Team Leadership and Administration:

• Supervise the regulatory team in accordance with the organization's policies and applicable laws. Train employees, assign and direct their work, evaluate performance, address complaints, and resolve problems.


• Manage, mentor, and professionally develop direct reports; identify training needs, implement improvements, and ensure all staff maintain current training documentation. 

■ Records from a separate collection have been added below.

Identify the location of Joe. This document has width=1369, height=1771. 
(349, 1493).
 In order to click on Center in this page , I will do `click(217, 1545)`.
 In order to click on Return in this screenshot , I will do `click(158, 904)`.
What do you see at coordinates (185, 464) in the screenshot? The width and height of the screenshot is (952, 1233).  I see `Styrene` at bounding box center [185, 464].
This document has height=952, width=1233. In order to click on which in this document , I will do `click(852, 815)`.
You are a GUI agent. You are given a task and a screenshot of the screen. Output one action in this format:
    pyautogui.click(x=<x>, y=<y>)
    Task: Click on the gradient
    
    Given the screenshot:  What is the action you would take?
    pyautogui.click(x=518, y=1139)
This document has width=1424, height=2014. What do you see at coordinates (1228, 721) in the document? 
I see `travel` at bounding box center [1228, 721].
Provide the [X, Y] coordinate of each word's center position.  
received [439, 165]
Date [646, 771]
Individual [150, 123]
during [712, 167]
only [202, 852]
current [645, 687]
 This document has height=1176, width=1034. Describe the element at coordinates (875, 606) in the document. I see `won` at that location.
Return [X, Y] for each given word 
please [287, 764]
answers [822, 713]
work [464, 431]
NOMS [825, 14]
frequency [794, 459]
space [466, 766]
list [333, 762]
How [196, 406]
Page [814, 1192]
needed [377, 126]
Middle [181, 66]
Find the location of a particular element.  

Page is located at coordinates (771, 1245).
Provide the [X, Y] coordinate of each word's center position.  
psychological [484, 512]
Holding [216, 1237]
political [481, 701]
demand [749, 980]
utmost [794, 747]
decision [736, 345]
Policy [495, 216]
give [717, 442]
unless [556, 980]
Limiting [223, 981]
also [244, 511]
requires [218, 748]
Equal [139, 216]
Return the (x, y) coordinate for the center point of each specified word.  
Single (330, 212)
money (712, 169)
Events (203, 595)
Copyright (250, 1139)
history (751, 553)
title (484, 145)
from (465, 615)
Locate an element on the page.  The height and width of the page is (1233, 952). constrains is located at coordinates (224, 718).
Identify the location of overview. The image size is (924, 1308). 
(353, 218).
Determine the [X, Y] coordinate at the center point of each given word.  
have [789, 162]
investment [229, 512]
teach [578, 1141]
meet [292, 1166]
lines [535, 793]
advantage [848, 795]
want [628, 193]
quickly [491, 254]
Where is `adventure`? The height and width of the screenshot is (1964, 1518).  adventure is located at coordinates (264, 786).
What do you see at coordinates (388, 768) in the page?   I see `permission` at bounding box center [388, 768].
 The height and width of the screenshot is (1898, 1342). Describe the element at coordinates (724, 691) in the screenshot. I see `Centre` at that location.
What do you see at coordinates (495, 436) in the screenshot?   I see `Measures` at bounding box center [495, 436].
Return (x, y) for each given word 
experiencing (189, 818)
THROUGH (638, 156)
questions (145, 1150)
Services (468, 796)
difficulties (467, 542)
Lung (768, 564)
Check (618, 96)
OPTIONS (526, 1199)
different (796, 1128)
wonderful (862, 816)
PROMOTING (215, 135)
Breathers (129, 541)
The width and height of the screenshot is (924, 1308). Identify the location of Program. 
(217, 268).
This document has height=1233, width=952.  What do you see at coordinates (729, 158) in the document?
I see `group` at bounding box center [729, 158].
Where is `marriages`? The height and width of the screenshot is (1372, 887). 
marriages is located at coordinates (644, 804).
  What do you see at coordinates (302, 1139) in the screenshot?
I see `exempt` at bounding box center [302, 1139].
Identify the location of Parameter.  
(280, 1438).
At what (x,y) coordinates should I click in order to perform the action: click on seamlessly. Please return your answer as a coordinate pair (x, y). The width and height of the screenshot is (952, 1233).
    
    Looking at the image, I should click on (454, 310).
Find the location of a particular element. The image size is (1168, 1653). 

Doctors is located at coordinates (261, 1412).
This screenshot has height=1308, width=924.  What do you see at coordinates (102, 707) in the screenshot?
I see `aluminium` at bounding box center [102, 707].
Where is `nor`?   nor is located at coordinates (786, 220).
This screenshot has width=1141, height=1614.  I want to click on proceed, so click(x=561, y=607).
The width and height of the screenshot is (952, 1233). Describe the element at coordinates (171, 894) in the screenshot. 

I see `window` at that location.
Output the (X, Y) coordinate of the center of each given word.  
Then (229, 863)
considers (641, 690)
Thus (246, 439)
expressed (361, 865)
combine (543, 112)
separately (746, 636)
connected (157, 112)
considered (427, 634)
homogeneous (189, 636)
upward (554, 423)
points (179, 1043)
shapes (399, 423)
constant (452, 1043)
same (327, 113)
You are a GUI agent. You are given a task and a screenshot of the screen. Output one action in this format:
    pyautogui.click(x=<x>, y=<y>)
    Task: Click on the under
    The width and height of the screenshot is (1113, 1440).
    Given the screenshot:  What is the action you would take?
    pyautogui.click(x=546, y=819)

• Define and manage project resource needs within specified timelines and budgets; identify department staffing, supply, and equipment needs. 


• Track key study metrics, including submission and approval milestones, using CTMS and other tools; maintain documents, databases, and spreadsheets to identify deficiencies and improvement opportunities. 


• Participate in study start-up meetings and provide regulatory status updates to management. 


• Complete performance evaluations and conduct routine goal-setting and milestone meetings with direct reports. 


• Aid in data analysis and identify projects requiring additional support related to regulatory requirements

Duties, responsibilities, and activities may change, or new ones may be assigned at any time.

Qualifications:

• Bachelor’s or advanced degree with at least 4 years of clinical research experience, with a focus on regulatory responsibilities preferred. We may also consider candidates who have an appropriate combination of education and experience


• At least 2 years of supervisory experience preferred.


• Must have strong knowledge of FDA regulations and ICH/GCP guidelines.


• Must have strong knowledge of regulatory document management requirements.


• Must have excellent interpersonal, written, and verbal communication skills, administrative skills, and computer fluency.


• Proficient in all Microsoft Office applications


• Must complete GCP training during onboarding and maintain certification.


• Possess impeccable integrity and personal and professional values that are consistent with Summit Pinnacle’s high standards.


• Comply with the company policies, code of ethics, and guiding values.

Knowledge, Skills, and Other Abilities:

• Leadership and/or project management experience with the ability to work independently and collaboratively


• Must be an energetic initiative-taker, results, and detail oriented, and possess the ability to work effectively with a customer-focused mindset.


• Strong written and oral communication skills.


• Strong people skills including ability to interact with individuals from diverse backgrounds and to oversee confidential matters and sensitive information with discretion and judgment.


• Adept at critical thinking, problem-solving, and executing data-driven solutions with the ability to work well under pressure.


• Superior organizational skills that include the ability to prioritize, delegate, direct, support, and evaluate others’ work and follow through on tasks and projects.


• Strong team building skills to lead a highly productive team to accomplish short and long-term goals, both individually and organizationally.


• Encourage a positive collaborative environment within the team and with stakeholders.


• Lead by example and display a prominent level of integrity and professionalism.


• Ability to provide and receive feedback in a constructive and helpful manner to elevate the success of colleagues and the organization.

Certificates and Licenses: Valid Driver’s License

FLSA Classification: This is an exempt position 

Work Environment and Physical Demands:

The work environment and physical demands described here are representative of those that must be met by an employee to successfully perform the essential functions of this role. Reasonable accommodations may be made to enable individuals with disabilities to perform the essential functions.

• Work is performed in an office and/or clinical environment.


• Occasional domestic and/or international travel may be required.


• Ability to work in an upright and/or stationary position for 6–10 hours per day.


• Frequent mobility required.


• Occasionally squatting, kneeling, or bending.


• Light to moderate lifting and carrying (or otherwise moves) objects with a maximum lift of 20–50 lbs.